Most mountain bikers will at some stage in their MTB ‘career’ ride a race like the Sani2C, Wines2Whales or Berg & Bush. They will ride it with an eye on the clock, with batch start times and cut off points, Strava segments and will measure how many metres of climbing they do over the two or three days…
We race from start to finish, beating our mates, and doing all we can to better the previous year’s record times. But in the midst of the racing adrenaline, we forget, more often than not, to stop, smell the desert roses, and look around at the routes that have not only been crafted to be physically challenging in all the right ways but are also located in some of the most pristine wilderness areas.
We forget that, unless we are one of the elite few who get paid to ride our bikes, whether we finish 53rd or 298th, it’s the same race for everyone, and we need to enjoy it as much as possible. When you consider how much effort we put into the training, how much money we put into the gear, how much time we spend talking about the event… If we are not enjoying it then we are wasting a huge amount of energy and time!
For many years I’d heard stories of the Nedbank Tour de Tuli (NTdT) and about how it was a ride, not a race. In my mind, this made it sound like an event for beginners, not for serious mountain bikers. For me the first stop was Wines2Whales (W2W), then in a few years, the Cape Epic. Onwards and upwards. I wasn’t going to go backwards in my progress and only ride. I wanted to race.
Don’t get me wrong – I’m all for pushing yourself (and the bike if need be) on the day, and there have been times when I’ve raced as hard as everyone else. We spend most of our riding time staring at Strava, analysing our PB’s and every segment.
But there came a time, doing my third W2W, when I was waiting for my partner in a field of flowers on day two, when I realised for the first time how truly beautiful the scenery I was riding in was. For the first time I actually got off my bike, sat down and just soaked it up.
I started thinking about the difference between riding W2W and racing it… because for five years before that I had doubted my friend and NTdT veteran, who trained at NTdT pace year after year, while I waited ahead for him, having trained at VO2 max and race pace.
While I went off and did the races, he admirably stuck to the NTdT and each year he came back with mythical stories of elephants, zebra and giraffe during the day, and hyaena and lion calls at night, of GPS and game trails (this event was the first to use GPS and no trail markings), of stopping under a tree at high noon and just watching the animals go by – a true MTB event following Africa time!

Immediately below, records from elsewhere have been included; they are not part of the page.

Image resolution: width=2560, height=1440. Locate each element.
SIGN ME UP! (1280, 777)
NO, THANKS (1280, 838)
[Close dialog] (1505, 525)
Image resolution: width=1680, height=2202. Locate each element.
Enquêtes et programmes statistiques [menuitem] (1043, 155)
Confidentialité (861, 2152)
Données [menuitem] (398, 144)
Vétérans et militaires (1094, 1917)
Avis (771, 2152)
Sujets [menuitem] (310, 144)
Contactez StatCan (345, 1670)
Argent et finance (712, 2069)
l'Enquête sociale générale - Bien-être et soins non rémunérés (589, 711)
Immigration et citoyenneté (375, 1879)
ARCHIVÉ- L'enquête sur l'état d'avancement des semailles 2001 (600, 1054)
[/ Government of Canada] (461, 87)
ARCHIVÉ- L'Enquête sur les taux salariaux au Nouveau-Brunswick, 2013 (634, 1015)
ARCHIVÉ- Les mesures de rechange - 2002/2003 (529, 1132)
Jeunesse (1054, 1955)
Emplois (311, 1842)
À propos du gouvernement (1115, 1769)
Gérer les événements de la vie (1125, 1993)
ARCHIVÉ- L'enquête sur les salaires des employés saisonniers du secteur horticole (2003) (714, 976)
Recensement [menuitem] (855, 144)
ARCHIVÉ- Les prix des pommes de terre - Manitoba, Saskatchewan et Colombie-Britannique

“That’s not mountain biking. That’s not what it’s about!” I said. “You’ve got to push yourself,” I thought… “Test the barriers of speed and take your body to its limits.” At least that’s what I thought was important.
But Graham was always happy when he came back from NTdT. Always at peace. And then it happened. I asked to join him on the 2015 event as a volunteer guide. I remembered my last W2W experience, of riding and not racing, and thought about a change in pace. Maybe just one NTdT to “tick the box”, so to speak.
So I committed. We trained at NTdT pace (to be fair I still struggle with this but experience has since taught me its value). I arrived at the 2015 NTdT nervous (I may have fudged my wildlife knowledge a bit to get in the door) but from the moment I arrived, I fell in love with the event. Four days of riding – not 1 km of racing – through the African bushveld.
Four days of soaking up every experience. No Strava segment to push through (only the occasional sandy riverbed), no technical zone to hammer through, no mountains to climb, just riding my bike for the sheer thrill of riding a bike. The very reason we all fell in love with riding in the first place.
But as an African with the bushveld in my blood, this was a new kind of cycling high, a new euphoria. Long days in the African sun (my first intro to NTdT was an August heat wave with highs of 42° C), we sat for hours each evening, tired yet exhilarated (70 km on a MTB with no downhills means there are no free kilometres… you pedal all day), and although we didn’t do one bit of racing, I came back from my first NTdT exhausted, having ridden my bike for the sheer joy of it. A ride, not a race.
Having now completed three Tours, I have memories of each and every day out there, all of them so different and unique. I have ridden my bike for the sheer thrill of riding a bike, starting each day watching the sun come up as my legs warm up slowly, breathing in African dust and actually hearing the birds, seeing the elephant tracks, looking for game, all the while having made friends for life and had wildlife encounters that still give me goosebumps. I have partied, I have chilled and I haven’t raced once. All the things that I could do on a ride, most of them I couldn’t do on a race.
I will still do races, I will still push myself on my bike. I still give my training schedules tough days, and still spend time checking out segments on Strava.
But NTdT has changed the experience of every kilometre on a bike for me. Because just like life itself, it’s a ride, not a race!